“Isto ainda não acabou, não chegou ao fim”

Por Eliseu Sampaio,
Diretor do grupo Mais Guimarães

“Isto ainda não acabou. A pandemia não chegou ao fim”. Por muito que nos custe ouvir isto, depois de quase um ano e meio de restrições, nos pareça surreal, é a verdade. E sabermos e percebermos a verdade, por mais difícil ou dolorosa que seja, é o melhor ponto de partida para resolvermos problemas.

Verdade é que os casos de infeção por Sars Cov-2 estão a aumentar em quase todo o país e para níveis que começam a tornar-se preocupantes. Guimarães atingiu 133 casos por 100 mil habitantes e, caso os números não diminuam, na próxima semana daremos um passo atrás no desconfinamento e sofreremos um pouco mais com as maiores restrições a que ficaremos sujeitos.

Esta terça-feira inicio também o acompanhamento de mais um isolamento profilático de um dos meus filhos. É o sexto isolamento que conto desta pandemia, todos devido ao contacto das crianças com casos positivos. Felizmente, testaram sempre negativo.
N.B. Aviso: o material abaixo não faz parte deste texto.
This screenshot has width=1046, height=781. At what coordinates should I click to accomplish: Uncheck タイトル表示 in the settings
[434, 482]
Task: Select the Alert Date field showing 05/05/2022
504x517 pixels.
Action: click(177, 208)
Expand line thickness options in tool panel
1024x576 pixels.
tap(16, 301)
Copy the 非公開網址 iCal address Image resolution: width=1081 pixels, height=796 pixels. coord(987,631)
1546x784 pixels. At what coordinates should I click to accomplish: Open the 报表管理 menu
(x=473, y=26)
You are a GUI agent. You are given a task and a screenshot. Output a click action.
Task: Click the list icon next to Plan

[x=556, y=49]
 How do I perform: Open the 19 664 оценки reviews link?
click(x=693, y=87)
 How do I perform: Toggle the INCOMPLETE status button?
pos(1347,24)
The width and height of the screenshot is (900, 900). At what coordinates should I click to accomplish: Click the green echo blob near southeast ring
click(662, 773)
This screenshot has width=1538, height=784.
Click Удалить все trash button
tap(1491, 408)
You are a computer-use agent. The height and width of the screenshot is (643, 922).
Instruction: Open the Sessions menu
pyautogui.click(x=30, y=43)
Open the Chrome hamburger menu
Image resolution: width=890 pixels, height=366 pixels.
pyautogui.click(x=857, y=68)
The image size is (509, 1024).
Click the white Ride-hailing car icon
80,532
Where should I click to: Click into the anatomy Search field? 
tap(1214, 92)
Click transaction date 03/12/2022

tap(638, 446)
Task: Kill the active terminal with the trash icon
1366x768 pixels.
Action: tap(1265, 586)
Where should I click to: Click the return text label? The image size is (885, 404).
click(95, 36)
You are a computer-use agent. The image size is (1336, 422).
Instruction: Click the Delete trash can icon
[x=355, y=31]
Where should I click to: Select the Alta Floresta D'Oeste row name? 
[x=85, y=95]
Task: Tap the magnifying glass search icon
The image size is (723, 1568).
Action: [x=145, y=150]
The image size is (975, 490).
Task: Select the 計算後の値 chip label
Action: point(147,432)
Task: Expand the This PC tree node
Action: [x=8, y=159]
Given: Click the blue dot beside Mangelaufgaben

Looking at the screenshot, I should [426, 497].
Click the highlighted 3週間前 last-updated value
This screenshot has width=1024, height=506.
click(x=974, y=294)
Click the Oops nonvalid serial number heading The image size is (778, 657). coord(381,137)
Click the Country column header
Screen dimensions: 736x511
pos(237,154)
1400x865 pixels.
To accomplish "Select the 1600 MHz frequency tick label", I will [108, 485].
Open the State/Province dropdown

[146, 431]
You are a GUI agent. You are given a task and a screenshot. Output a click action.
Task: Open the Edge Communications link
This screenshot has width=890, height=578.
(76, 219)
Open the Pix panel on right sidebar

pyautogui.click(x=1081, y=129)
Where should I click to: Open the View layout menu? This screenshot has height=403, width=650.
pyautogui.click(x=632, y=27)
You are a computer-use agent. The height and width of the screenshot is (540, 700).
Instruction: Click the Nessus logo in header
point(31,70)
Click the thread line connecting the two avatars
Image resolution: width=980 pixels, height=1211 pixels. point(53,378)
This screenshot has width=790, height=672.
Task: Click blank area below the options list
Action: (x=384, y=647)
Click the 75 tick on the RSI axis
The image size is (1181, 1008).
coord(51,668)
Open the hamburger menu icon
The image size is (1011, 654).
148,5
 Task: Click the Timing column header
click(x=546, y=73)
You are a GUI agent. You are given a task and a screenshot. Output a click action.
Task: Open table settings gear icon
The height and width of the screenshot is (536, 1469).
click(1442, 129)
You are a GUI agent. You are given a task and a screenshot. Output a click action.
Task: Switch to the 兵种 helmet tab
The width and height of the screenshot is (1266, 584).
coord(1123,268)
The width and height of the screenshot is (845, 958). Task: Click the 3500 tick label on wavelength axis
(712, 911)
Desta vez, recuamos devido a um caso positivo no ATL de férias. Aparentemente, o pai da criança, que estava em isolamento à espera de realizar teste, considerou não haver problema em levar o filho para junto de 40 crianças e alguns adultos. As regras em vigor não o impediam de o fazer. Mas houve problema, e o isolamento que poderia ficar circunscrito a uma família, envolve agora 40.

Dou este exemplo para que percebamos que as nossas ações, ou inações, mais ainda neste período de pandemia, podem ter reflexos brutais na vida dos outros, limitando as suas liberdades, o seu bem-estar, as suas atividades e, mais importante que tudo, a sua saúde. Vale a pena pensarmos seriamente nisto.

Se cada um de nós agir de forma preventiva, cuidada e consciente, conseguiremos ultrapassar este problema, esta pandemia. Se assim não for, não nos livraremos dele tão cedo.